| Task objective |
Out of the material that follows, write out exactly the lines from the line with "Delete Neutral7 Advocate7" to the line with "Click the Закрыть", both ends included, and no others.

| Entries shown |
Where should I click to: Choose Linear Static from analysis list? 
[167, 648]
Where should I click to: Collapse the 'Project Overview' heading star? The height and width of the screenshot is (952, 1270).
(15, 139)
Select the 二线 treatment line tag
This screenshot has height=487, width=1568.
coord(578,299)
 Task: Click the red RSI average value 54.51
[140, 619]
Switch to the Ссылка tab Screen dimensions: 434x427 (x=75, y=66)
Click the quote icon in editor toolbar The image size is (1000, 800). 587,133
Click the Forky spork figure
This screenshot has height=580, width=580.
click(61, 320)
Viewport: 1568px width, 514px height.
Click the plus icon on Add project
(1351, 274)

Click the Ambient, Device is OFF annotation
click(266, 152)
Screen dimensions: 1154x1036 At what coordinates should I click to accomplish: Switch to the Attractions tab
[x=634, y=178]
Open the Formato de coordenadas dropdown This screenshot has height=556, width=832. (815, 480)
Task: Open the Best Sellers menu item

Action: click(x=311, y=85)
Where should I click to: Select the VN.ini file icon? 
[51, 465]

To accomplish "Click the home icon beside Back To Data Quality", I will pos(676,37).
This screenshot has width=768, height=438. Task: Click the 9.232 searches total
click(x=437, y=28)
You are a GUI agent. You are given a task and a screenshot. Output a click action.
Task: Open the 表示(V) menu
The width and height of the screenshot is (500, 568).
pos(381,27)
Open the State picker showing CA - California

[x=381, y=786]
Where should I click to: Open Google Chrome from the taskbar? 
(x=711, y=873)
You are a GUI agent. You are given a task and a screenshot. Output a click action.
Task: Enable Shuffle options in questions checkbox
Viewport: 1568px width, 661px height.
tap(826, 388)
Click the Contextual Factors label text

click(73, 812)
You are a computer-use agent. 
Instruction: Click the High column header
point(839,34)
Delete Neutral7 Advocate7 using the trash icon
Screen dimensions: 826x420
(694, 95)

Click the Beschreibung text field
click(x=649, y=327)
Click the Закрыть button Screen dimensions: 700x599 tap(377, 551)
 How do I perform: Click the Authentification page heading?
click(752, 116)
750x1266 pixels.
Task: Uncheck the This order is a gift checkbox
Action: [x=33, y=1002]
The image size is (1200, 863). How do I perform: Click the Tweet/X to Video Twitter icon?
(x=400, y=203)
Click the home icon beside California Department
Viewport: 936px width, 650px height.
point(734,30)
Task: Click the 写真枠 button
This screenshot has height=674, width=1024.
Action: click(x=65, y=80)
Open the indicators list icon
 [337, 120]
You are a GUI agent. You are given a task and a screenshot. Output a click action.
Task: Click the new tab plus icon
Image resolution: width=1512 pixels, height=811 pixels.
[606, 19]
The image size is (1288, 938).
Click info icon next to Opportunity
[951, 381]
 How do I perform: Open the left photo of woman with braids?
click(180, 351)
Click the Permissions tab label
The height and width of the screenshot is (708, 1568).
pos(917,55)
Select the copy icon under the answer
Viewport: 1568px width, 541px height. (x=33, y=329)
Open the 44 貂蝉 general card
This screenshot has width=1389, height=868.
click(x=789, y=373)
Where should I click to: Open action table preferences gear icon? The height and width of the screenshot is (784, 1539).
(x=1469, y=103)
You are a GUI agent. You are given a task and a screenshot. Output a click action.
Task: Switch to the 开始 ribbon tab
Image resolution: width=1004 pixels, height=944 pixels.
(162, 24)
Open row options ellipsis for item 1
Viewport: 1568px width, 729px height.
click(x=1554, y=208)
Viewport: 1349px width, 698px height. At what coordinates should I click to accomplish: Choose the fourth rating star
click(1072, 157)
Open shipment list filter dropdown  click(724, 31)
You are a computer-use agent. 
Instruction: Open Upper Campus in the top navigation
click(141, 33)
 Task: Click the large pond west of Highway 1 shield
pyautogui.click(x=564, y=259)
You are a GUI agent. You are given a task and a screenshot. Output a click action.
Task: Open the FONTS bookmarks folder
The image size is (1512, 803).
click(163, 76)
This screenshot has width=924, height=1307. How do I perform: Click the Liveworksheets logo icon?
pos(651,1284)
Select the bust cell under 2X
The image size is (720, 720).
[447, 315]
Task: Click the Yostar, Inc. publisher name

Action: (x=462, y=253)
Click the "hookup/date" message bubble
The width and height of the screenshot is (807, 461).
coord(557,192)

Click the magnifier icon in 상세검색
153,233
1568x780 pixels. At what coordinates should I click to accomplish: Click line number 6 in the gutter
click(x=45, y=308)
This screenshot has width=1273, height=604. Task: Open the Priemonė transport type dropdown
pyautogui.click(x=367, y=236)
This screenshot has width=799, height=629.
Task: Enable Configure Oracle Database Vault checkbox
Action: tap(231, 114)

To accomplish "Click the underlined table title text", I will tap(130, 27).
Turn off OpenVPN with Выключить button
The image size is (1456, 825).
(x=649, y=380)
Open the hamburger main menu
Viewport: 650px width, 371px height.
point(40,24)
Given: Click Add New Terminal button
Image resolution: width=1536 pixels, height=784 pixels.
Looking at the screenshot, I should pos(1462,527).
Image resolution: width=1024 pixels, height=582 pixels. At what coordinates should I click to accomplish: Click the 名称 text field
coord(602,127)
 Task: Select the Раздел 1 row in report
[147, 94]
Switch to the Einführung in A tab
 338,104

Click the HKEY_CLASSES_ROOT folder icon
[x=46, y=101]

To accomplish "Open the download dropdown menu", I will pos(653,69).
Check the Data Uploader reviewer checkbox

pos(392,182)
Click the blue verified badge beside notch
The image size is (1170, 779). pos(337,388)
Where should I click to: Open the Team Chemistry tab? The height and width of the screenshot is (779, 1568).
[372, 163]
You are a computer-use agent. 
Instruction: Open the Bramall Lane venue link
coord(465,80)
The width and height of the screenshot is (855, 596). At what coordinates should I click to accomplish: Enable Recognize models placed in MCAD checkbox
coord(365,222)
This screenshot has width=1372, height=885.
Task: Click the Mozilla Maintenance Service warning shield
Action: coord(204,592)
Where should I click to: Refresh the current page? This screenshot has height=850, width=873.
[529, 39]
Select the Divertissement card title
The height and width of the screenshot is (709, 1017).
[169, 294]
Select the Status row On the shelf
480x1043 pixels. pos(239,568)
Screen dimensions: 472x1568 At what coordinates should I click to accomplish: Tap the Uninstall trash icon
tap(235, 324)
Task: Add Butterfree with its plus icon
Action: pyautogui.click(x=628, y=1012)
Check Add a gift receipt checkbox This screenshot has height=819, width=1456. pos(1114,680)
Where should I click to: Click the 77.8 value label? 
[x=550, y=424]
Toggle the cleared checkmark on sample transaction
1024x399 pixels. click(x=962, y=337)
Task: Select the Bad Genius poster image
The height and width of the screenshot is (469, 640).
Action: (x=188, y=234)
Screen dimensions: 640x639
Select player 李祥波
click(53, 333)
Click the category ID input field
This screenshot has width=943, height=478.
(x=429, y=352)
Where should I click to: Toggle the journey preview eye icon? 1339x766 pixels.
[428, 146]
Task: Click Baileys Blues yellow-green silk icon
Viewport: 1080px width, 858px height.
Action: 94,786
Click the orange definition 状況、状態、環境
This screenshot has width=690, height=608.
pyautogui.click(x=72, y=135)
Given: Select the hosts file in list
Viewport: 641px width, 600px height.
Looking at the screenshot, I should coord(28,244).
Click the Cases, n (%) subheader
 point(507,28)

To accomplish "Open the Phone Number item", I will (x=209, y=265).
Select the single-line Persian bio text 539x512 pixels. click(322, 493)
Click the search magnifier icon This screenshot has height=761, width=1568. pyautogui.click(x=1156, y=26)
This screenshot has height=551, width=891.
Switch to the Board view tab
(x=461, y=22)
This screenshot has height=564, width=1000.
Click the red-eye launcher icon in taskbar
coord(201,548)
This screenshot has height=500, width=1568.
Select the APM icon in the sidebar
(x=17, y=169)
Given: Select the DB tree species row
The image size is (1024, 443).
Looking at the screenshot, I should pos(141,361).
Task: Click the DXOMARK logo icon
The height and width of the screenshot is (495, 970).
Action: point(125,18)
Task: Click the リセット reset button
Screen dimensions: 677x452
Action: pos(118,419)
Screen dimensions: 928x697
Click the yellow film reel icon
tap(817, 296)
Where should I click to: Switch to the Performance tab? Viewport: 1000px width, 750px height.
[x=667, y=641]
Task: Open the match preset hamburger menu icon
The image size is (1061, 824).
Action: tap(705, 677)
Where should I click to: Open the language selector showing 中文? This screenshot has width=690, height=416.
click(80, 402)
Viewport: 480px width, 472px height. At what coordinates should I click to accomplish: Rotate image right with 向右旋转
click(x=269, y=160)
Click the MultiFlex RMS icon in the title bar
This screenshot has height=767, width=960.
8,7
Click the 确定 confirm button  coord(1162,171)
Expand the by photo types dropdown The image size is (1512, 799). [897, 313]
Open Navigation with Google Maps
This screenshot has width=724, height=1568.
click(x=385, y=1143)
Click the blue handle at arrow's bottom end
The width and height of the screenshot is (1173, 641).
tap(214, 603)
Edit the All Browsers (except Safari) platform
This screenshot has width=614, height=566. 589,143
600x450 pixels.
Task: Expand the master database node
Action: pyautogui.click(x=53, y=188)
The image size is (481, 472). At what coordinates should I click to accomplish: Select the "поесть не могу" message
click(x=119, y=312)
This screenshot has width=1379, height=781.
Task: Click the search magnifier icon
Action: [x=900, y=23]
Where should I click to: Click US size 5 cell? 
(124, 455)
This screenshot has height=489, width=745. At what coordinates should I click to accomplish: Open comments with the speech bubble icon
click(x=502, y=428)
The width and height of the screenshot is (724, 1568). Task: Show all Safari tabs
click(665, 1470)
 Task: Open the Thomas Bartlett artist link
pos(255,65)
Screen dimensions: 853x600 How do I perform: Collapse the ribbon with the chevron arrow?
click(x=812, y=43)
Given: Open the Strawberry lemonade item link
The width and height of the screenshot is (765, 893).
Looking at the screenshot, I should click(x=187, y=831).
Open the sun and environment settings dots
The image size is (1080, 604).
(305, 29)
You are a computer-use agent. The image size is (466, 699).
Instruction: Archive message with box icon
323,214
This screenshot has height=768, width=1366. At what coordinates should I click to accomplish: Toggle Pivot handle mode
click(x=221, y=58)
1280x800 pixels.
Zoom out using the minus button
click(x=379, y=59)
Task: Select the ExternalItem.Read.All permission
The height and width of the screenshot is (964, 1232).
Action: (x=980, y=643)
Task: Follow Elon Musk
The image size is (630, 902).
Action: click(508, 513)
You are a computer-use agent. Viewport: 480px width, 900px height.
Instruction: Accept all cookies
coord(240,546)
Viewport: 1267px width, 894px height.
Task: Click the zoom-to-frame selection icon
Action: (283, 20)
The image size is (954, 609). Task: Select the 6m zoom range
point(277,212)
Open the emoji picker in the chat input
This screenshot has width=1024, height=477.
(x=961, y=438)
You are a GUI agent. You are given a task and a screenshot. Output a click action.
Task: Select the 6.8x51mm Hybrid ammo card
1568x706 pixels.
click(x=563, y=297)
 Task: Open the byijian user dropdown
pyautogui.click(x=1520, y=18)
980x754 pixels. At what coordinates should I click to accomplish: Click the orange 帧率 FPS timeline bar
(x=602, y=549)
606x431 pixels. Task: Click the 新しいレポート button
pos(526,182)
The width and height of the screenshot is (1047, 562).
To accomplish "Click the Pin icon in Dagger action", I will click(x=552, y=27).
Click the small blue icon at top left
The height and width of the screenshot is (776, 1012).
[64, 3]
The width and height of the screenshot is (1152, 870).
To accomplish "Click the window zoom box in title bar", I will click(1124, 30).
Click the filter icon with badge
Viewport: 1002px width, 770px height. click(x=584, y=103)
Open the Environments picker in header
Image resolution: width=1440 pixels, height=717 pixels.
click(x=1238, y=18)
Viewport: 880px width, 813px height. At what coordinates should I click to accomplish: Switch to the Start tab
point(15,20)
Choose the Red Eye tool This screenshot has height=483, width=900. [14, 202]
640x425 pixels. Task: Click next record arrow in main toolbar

| Answer below |
Delete Neutral7 Advocate7 using the trash icon
Screen dimensions: 826x420
(694, 95)

Click the Beschreibung text field
click(x=649, y=327)
Click the Закрыть button Screen dimensions: 700x599 tap(377, 551)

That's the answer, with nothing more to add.